I am also glad to see them floating a subscription-based product to complement the free "Progress in Socionomics." While I am not thrilled to be paying for it, I do hope and assume the cash will help fund the Socionomics Institute and lead to research and development of "harder" socionomics tools such as better indicies or gauges of social mood.
What I'd Like to See in the Future
The overall feel was one of familiarity. If you do not subscribe to the financial products from EWI, then this is not an issue. What I do hope The Socionomist does avoid is becoming an Elliott Wave Theorist Light. I think they have a large enough stable of researchers and writers to avoid it.
I'd also like to see case studies in applying socionomics in the real world. For those of us who might be interested in starting a business, getting into a new line of work, who have a desire to create art, etc., having examples of the types of activities that got off the ground and thrived in certain social mood environments (or, better yet, failed during one phase of social mood, but suceeded after mood changed - the life of Napoleon Hill seems to be a good illustration - gotta remember that for a future FutureJacked posting as well...)
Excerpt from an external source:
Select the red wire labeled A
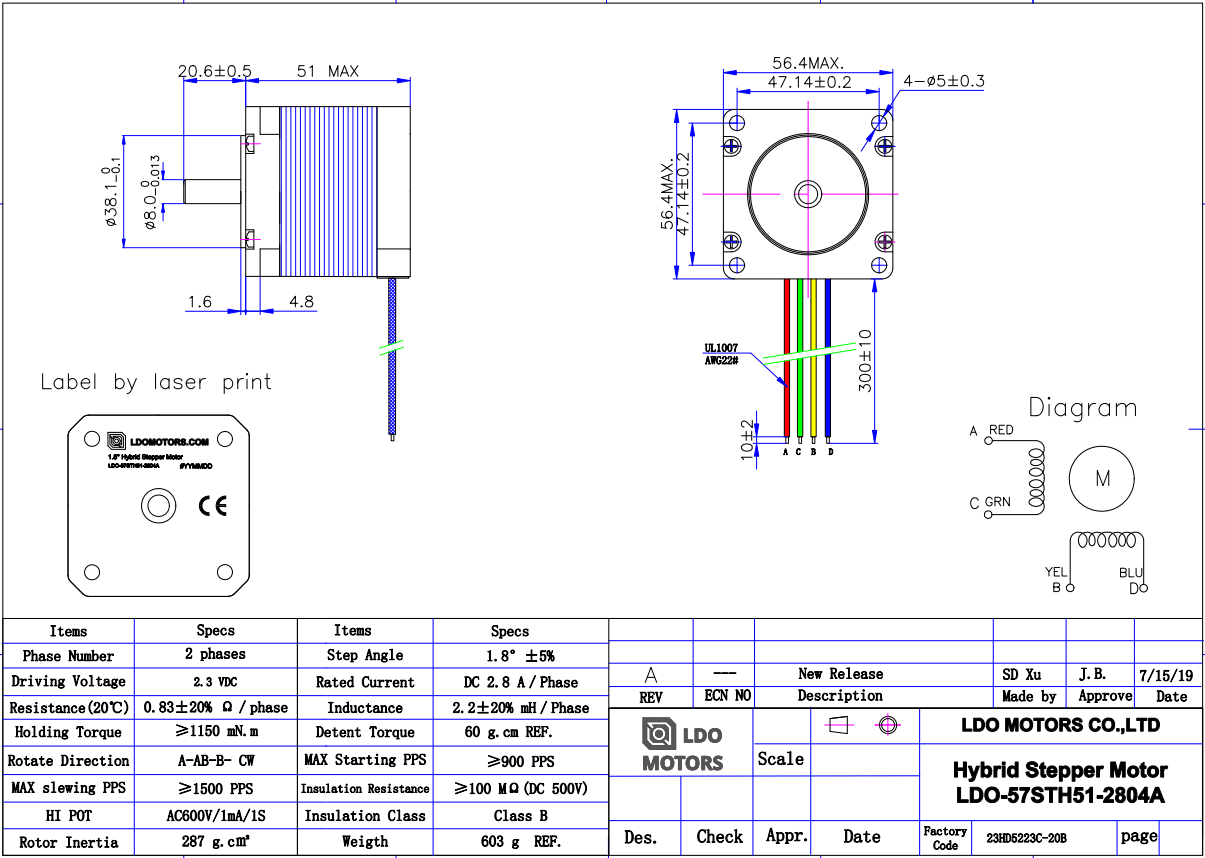 (787, 360)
Only having one issue to go on limits what I can say about The Socionomist, but knowing the track record of other offerings from EWI - and the direct, personal benefit I've gained from those products - I feel comfortable saying that I think The Socionomist will be an interesting newsletter that provides interesting reading and useful, actionable observation.
Overall, I regard this as a product worth your money. My view of Socionomics is that it is a great way to map out the general terrain of the coming future. Knowing the general location of minefields and having a map to safe harbors and the fertile fields of new growth cannot guarantee success, but it can sure help stack the odds in your favor.